Congress returns from its August recess tomorrow, and according to the Hill, its agenda is overflowing with pressing issues this month which, of course, is the month in which the current federal fiscal year ends. The FEHBlog will keep tracking activities on the Hill.
Over the weekend, the Wall Street Journal had an interesting article about using negotiation strategies in doctor-patient discussions. In 2013, a Harvard Business School professor and an emergency room physician, who happen to be brothers, wrote an article on this topic. The article is worth reading because applying negotiating approaches to difficult discussions obviously is templatable to many professional situations. The article explains that the approach has been successfully used with prostate cancer patients.
The Harvard Business School pointers have brought “more clarity and definition and concise thinking” to how doctors discuss these risks with patients, Dr. Scardino said.
In a report published in June in the journal European Urology, the Sloan Kettering team, along with Professor Malhotra, analyzed the decisions of 1,003 prostate-cancer patients eligible for active surveillance. When they compared 761 patients in a two-year period before the doctors were taught the Harvard methods, with 242 patients who were counseled with the business-school pointers, they found the percentage that chose active surveillance rose to 81% from 69%. In other words, there was a decrease of 30% in “the risk of unnecessary curative treatment.” Even a “minimal intervention can decrease overtreatment,” the paper concluded.
Here’s an update on a couple of major data breach lawsuits that the FEHBlog has been following:
- Bank Info Security reports that “A federal judge [sitting in the Northern District of California] has granted preliminary approval for an amended $115 million settlement in the consolidated class action lawsuit against health insurer Anthem over a 2015 cyberattack that impacted nearly 79 million individuals. The case is now slated to be wrapped up next February.”
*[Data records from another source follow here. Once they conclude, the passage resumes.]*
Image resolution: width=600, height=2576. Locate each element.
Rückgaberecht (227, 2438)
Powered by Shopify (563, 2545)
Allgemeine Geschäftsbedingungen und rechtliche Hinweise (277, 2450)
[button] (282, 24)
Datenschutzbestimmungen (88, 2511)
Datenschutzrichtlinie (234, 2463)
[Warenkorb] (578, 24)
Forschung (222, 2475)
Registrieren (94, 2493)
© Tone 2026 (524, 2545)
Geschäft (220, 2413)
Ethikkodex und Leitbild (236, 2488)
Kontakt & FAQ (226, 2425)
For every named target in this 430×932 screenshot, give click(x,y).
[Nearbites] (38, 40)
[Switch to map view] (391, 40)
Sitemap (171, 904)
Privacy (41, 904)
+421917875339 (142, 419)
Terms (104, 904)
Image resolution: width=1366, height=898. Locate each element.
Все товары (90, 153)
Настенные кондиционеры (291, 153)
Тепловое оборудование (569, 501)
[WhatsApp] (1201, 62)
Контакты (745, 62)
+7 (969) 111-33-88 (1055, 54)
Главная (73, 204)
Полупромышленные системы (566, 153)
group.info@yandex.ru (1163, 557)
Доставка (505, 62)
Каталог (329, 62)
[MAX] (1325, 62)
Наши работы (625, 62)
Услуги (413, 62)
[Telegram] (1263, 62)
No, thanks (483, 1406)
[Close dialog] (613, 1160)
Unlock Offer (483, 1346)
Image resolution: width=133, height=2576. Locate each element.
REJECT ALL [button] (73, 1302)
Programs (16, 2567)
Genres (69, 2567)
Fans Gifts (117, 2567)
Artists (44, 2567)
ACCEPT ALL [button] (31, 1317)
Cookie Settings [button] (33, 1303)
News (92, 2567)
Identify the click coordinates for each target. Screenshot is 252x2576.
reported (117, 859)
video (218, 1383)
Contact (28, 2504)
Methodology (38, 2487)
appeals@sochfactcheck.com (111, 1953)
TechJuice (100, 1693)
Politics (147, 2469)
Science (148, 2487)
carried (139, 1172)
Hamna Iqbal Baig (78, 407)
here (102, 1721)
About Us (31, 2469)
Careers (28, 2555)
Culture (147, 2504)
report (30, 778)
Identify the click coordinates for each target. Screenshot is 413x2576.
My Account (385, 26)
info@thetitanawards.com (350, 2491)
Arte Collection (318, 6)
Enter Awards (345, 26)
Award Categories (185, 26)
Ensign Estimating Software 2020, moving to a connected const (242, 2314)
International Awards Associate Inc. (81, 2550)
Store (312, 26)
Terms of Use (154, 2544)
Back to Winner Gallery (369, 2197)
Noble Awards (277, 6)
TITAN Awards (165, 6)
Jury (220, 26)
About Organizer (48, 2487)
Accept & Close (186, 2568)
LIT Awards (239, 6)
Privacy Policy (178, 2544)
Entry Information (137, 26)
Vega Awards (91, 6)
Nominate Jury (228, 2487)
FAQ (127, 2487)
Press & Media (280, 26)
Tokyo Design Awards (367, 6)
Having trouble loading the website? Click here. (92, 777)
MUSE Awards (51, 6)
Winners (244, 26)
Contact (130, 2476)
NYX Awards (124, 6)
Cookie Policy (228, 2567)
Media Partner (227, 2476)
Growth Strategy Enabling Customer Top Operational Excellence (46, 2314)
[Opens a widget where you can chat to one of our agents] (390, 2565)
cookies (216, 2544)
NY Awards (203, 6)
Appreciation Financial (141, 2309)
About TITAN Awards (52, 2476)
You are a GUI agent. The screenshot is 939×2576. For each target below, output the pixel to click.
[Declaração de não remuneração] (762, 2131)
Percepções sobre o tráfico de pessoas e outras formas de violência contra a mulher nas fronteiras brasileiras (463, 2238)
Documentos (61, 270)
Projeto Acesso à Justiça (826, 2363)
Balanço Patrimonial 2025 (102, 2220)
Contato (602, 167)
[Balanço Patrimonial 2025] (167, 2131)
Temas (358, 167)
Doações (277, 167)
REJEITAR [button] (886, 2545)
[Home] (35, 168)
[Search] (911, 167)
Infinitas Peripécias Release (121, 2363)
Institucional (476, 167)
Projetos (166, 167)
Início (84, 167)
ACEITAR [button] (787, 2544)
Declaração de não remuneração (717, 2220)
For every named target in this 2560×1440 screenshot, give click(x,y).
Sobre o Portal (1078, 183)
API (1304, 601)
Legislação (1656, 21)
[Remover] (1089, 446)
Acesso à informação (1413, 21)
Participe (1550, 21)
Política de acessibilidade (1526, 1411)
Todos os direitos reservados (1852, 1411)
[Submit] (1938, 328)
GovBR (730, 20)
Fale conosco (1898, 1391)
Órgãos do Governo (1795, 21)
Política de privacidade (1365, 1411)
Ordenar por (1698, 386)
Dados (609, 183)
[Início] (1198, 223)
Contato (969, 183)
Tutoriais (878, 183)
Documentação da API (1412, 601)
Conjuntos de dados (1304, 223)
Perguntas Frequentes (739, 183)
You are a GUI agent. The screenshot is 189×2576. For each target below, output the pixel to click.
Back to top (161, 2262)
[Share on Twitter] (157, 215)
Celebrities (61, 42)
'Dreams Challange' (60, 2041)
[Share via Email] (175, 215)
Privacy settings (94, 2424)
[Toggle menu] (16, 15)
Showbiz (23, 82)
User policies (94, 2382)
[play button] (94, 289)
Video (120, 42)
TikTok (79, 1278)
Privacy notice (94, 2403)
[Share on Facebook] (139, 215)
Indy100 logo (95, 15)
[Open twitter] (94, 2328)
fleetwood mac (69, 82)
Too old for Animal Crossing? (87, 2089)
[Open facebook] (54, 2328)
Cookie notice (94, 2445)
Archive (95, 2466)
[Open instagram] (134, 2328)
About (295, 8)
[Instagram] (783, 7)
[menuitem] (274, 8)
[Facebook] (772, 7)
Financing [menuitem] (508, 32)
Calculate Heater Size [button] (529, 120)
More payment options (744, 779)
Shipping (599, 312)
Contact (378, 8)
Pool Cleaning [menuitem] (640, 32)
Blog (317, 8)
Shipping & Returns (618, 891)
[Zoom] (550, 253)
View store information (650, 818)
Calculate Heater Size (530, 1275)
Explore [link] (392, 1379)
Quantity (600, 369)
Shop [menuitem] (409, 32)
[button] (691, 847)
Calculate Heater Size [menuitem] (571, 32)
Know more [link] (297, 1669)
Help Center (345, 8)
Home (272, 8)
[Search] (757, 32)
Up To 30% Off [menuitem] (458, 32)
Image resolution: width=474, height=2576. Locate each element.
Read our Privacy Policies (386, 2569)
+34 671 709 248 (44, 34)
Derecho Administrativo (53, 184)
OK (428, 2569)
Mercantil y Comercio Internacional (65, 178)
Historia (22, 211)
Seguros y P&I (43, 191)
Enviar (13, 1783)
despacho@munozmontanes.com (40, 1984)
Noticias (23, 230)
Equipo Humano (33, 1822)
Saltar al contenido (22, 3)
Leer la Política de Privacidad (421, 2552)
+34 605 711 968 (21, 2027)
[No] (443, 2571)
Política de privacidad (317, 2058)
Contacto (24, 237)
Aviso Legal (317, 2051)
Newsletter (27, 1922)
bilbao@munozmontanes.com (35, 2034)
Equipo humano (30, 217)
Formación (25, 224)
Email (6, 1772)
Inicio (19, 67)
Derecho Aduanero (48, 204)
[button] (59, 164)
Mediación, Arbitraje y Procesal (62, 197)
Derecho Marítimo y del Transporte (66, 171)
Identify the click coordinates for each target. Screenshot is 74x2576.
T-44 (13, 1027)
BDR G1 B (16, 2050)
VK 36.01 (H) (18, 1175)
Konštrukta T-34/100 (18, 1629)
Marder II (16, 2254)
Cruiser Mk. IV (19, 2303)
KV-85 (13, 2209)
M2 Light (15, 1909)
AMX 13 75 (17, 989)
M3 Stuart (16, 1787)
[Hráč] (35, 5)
- Law360 reports that a federal judge sitting the the District Court for the District of Columbia has reactivated the multi-district class action against OPM stemming from the 2015 cyberattack against the agency. Late last year, the Court heard oral argument on the government’s motion to dismiss the case for lack of standing. Federal courts will not hear a case unless plaintiff presents a justiciable dispute. For the past decade, federal courts have been reluctant to recognize standing in data breach cases because they considered the damages to be ephemeral. On August 1, the U.S. Court of Appeals for the D.C. Circuit issued an opinion in Attias v. Carefirst which bucks this trend. This was not the first court to do so but it is the appellate court that governs the OPM case. The federal district judge immediately asked the parties to brief the application of the Attias decision to the OPM case. In the FEHBlog’s opinion, OPM has the tougher row to how here. Attias was a game changer in the D.C. Circuit.